START WORKING DATA

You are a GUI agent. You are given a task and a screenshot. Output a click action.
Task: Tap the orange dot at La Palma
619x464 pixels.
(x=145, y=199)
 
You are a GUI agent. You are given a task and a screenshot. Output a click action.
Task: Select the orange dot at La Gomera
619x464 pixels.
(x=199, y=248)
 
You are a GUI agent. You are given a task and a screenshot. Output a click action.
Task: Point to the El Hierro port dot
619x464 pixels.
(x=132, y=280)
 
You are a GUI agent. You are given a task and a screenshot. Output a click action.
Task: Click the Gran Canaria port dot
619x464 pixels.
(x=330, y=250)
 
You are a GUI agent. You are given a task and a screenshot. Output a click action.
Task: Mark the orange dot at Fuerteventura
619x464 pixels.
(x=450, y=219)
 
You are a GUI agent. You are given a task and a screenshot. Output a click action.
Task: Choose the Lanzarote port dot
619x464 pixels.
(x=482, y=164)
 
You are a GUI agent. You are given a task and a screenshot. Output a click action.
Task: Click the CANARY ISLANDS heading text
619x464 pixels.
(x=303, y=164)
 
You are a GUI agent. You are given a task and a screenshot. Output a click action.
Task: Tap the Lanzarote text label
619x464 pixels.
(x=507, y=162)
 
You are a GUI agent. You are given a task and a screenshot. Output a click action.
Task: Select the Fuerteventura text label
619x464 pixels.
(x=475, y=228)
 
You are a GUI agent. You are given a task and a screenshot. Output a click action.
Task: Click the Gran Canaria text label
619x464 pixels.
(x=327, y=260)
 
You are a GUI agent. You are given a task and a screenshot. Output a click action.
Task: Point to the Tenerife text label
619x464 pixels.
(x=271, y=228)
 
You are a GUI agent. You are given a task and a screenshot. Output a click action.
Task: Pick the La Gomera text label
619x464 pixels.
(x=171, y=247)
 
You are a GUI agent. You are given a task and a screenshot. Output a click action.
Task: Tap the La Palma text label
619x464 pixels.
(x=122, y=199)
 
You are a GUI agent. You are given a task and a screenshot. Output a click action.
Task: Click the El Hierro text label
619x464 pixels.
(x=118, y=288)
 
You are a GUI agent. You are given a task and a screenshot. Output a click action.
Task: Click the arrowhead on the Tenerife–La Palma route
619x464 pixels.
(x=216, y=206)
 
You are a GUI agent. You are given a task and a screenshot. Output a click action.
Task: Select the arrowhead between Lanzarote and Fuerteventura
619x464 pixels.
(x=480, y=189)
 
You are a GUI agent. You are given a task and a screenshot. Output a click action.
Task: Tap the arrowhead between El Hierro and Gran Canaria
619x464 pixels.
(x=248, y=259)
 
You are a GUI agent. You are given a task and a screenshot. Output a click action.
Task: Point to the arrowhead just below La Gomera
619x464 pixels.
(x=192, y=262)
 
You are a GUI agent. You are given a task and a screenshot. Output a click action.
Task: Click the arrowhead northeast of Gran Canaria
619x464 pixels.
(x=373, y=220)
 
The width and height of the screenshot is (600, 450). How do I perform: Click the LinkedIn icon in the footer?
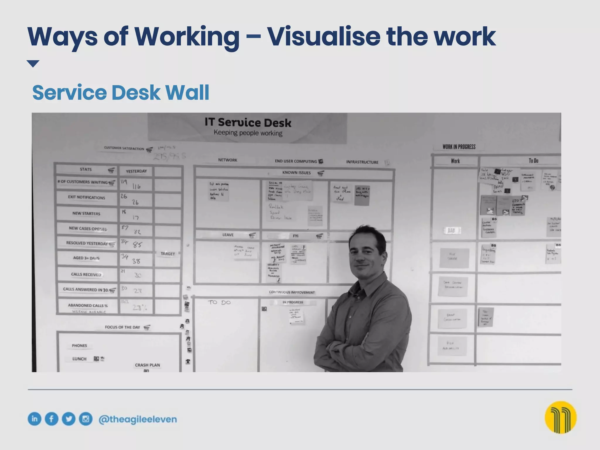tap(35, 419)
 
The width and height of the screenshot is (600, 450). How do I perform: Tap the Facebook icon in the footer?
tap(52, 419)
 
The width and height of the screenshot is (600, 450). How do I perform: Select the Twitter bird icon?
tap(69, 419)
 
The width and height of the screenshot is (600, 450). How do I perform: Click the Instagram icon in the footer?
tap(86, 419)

END WORKING DATA
START WORKING DATA

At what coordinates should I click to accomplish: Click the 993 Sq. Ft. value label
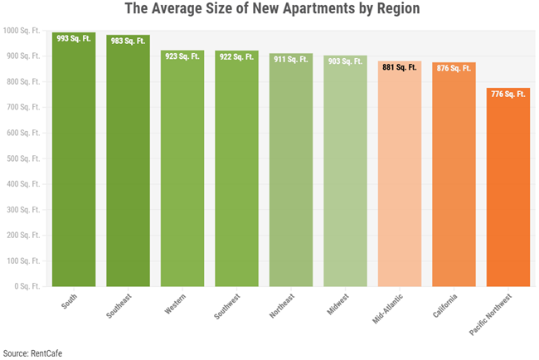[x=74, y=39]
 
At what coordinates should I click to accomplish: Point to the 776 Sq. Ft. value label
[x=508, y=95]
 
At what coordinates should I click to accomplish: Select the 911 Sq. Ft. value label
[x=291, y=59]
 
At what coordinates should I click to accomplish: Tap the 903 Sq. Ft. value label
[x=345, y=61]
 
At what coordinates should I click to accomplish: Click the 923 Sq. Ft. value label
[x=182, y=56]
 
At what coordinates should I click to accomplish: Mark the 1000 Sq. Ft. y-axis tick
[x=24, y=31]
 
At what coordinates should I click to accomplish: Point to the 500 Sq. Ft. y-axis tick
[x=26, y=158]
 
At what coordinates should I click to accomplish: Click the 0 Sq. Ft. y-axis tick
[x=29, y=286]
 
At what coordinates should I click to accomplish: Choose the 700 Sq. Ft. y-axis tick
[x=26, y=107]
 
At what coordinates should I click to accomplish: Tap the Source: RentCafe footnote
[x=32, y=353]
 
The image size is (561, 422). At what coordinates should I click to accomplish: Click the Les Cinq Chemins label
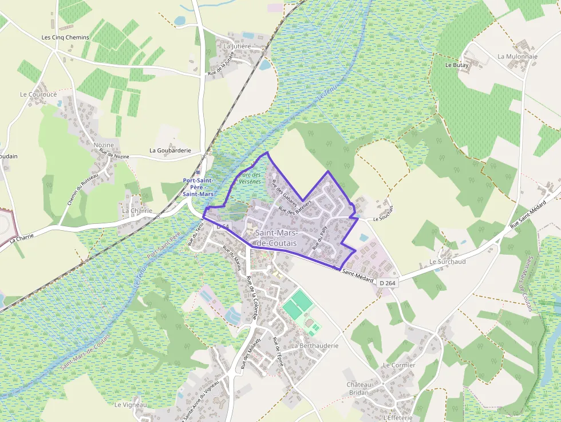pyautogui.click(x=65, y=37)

END WORKING DATA
START WORKING DATA

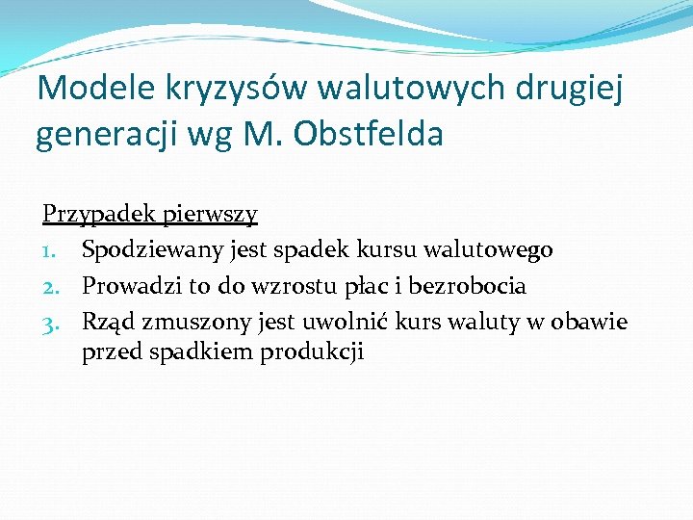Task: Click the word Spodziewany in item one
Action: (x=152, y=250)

END WORKING DATA

STATED TASK:
Could you update the part of the records that opens with the line containing "At what coordinates should I click to accomplish: Click the 0" and closes with the line containing "[x=26, y=107]", replacing "y-axis tick" with "axis marker" and leaving everything else unchanged? Return only those lines.

WORKED SOLUTION:
At what coordinates should I click to accomplish: Click the 0 Sq. Ft. axis marker
[x=29, y=286]
 
At what coordinates should I click to accomplish: Choose the 700 Sq. Ft. axis marker
[x=26, y=107]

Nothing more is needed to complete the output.